In a joint statement, social partners – representing both workers and employers – called for a robust and forward-looking European industrial strategy to ensure a fair, sustainable and competitive transformation of the textiles and clothing sector.

Key demands put forward by the social partners included:

  • Urgent action to safeguard the European textiles ecosystem: ensuring fair global competition and confronting exploitative “fast-fashion” business models built on poverty wages.
  • Boosting demand for sustainable and fair textiles: supporting EU-made products, deploying awareness campaigns, and embedding social and environmental criteria in public procurement and EU funding.
  • Affordable, clean and secure energy: enabling SMEs and workers to manage the energy transition without job losses.
  • Fair and transparent regulation: making sure that forthcoming instruments such as the Ecodesign Regulation and Digital Product Passport are practical, inclusive, and developed with social partner participation.
  • Investment in people: channelling major funding into skills, training and reskilling via the EU Pact for Skills, promoting fair wages, decent work and collective bargaining, and embedding sustainability and digitalisation into vocational education and apprenticeships.
  • A just and fair twin transition: aligning EU, national and regional authorities, putting labour rights, fair wages and social dialogue at the heart of policy implementation.

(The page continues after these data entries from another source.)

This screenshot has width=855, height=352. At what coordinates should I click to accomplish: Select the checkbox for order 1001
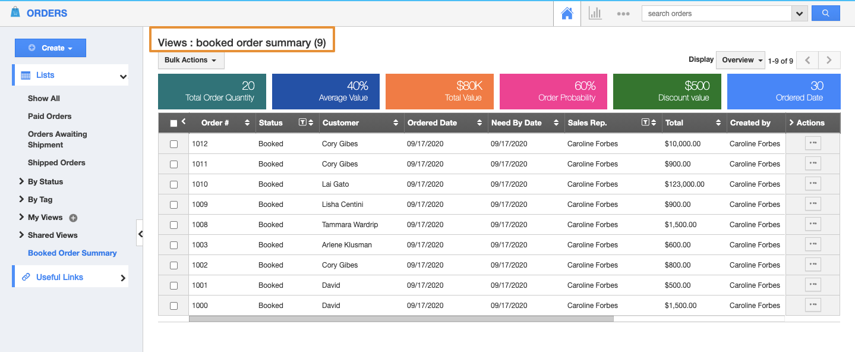tap(174, 285)
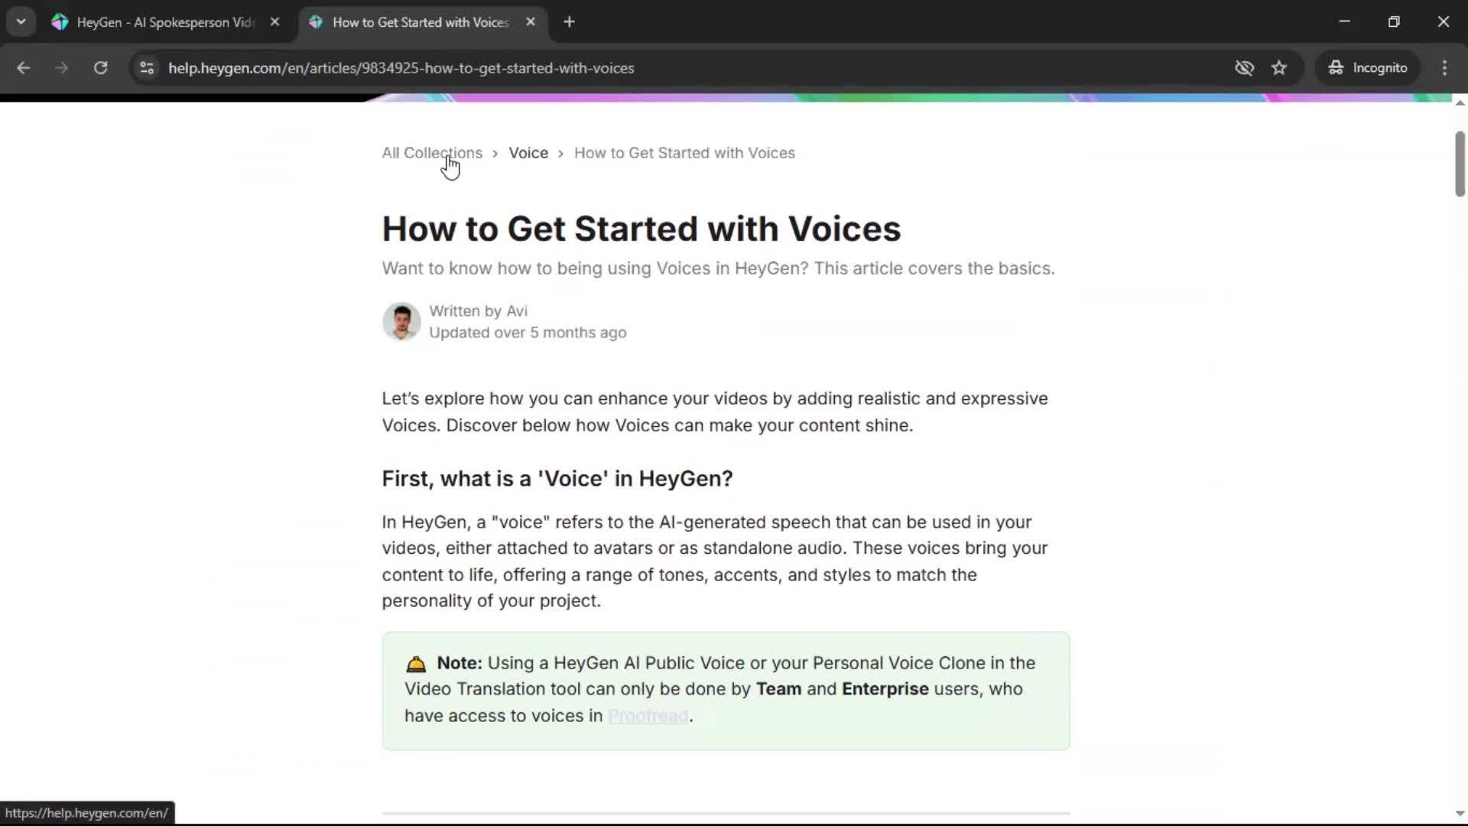Image resolution: width=1468 pixels, height=826 pixels.
Task: Click the page vertical scrollbar thumb
Action: coord(1460,164)
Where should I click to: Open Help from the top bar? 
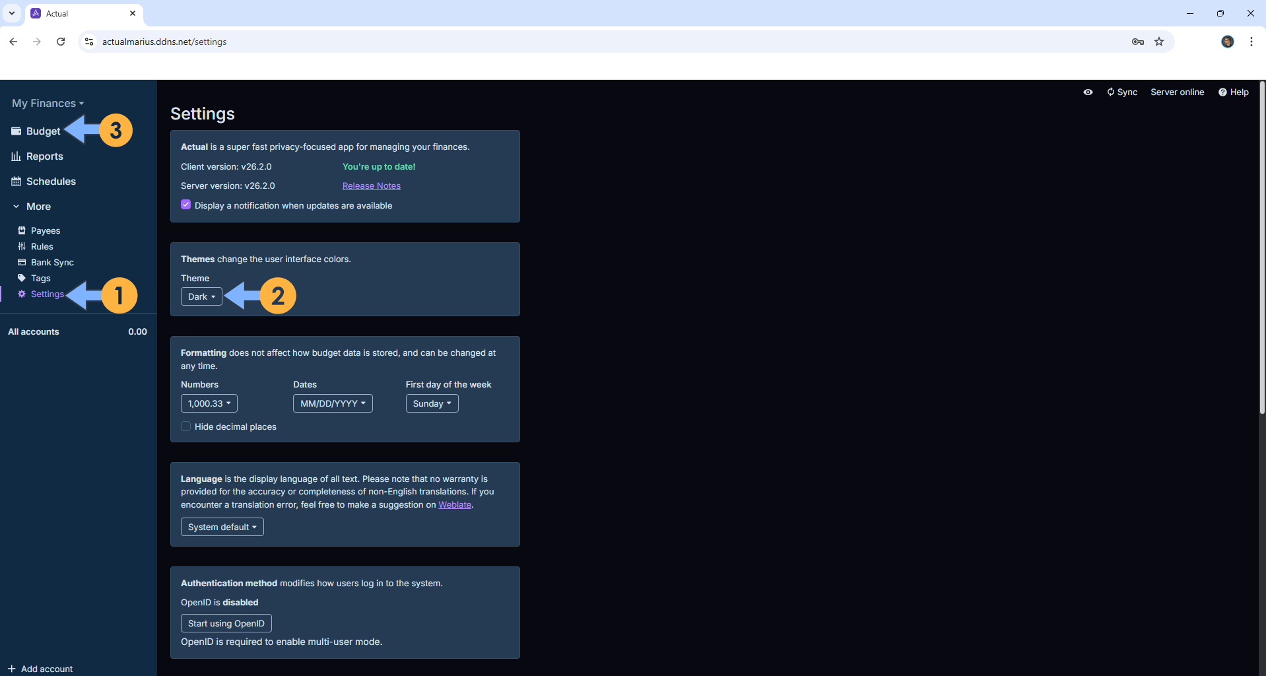[1233, 92]
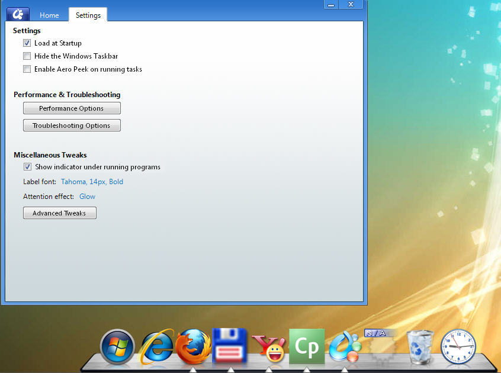
Task: Open the Recycle Bin from the dock
Action: (x=420, y=347)
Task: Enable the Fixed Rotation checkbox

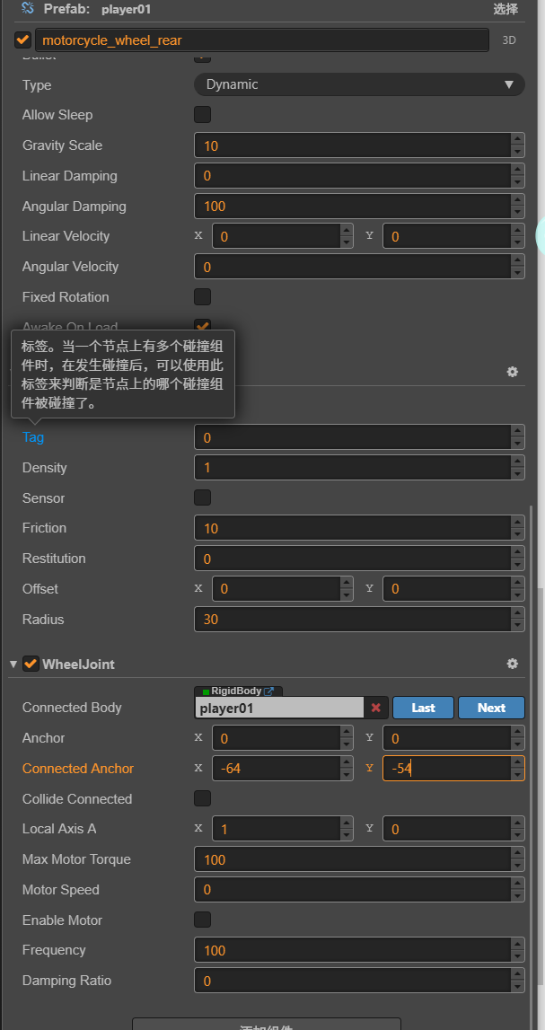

During the meeting, the social partners also adopted their 2026 Work Programme and committed to continuing their cooperation in the months ahead. By working together, they emphasised, the European textiles and clothing industry can be supported to transform in a way that benefits companies, workers and society alike.

Judith Kirton-Darling, industriAll Europe’s general secretary said: “We will not allow Europe’s textiles and clothing sector to be the victim of rapid change. Together we must ensure that transformation goes hand-in-hand with fairness, competitiveness and quality jobs.”